Der Duft liegt mir in der Nase: Es riecht überall nach Gras. Nein, ich bin nicht bekifft, aber ich zelte mit der Pfadi St. Mauritius aus Zürich-Höngg draussen auf einer Wiese am Waldrand – im Birmoos auf 1367 Metern über Meer, in der Norddelle des Rinderbergs ob Zweisimmen BE. Gut eine Viertelstunde unterhalb der Mittelstation Eggweid der Gondelbahn liegt unsere Zeltstadt beim Moosbach.

Es ist Sommer 1980, es ist das zehnte Bundeslager (Bula), das erste gemeinsame der Buben- und Mädchenpfadi der Schweiz – bis anhin führte der Schweizerische Pfadfinderbund (SPB) sechs, der Bund Schweizerischer Pfadfinderinnen (BSP) drei eigene Bulas durch. Die damalige Freundin meines älteren Bruders und heutige Schwägerin Marianne ist mit dem Höngger Trupp Nansen ebenfalls hier.

Büchsenravioli aus Blechgamellen

Doch wir sind bei weitem nicht die Einzigen: 22’000 Pfadfinderinnen und Pfadfinder aus dem In- und Ausland belagern während des Bulas vom 19. Juli bis 3. August das Gebiet der alten Grafschaft Gruyère zwischen Bulle FR im Westen, Château-d’Oex VD im Süden und Gstaad BE im Osten. Es ist in seiner Dimension das weitaus eindrücklichste Erlebnis meiner Pfadizeit.

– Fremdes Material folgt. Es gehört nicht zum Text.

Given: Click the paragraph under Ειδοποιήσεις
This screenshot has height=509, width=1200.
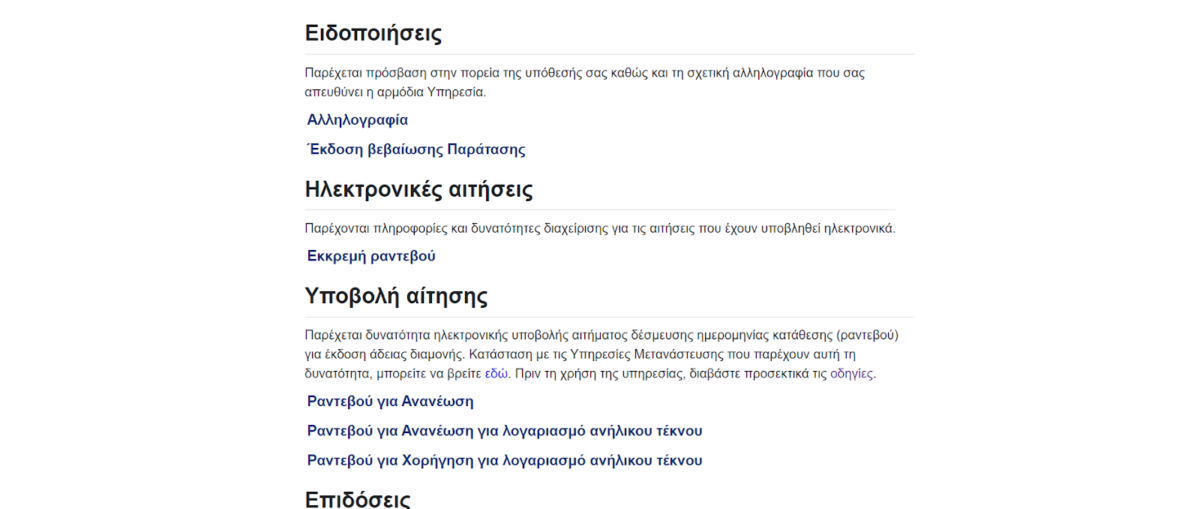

Seit drei Jahren bin ich dabei, bekomme im Sommer 1977 als Elfjähriger nach einer nächtlichen Mutprobe den italienischen Pfadinamen Sereno, zu Deutsch: der Heitere. Doch für das Bula 1980 tauge ich nicht als Wetterorakel, denn bereits in den ersten Tagen ist es vorbei mit heiterem Himmel, und ein Orkan mit Hagel fegt über das Gebiet. Ein Unterlager am Col des Mosses trifft es so stark, dass die Leitung evakuieren muss.

Am Rinderberg kommen wir vergleichsweise glimpflich davon, und das Lagerleben nimmt seinen Lauf: Müffelnde Kleider trocknen, lästige Ohrwürmer aus dem Zelt schaffen, mehrstündige Wanderungen ablatschen, Büchsenravioli aus Blechgamellen essen, einschlägige Lieder am Lagerfeuer singen und sich danach müde im Schlafsack verkriechen – immer bedacht, auf dem schrägen Gelände nachts nicht auf den Nachbarn zu rollen.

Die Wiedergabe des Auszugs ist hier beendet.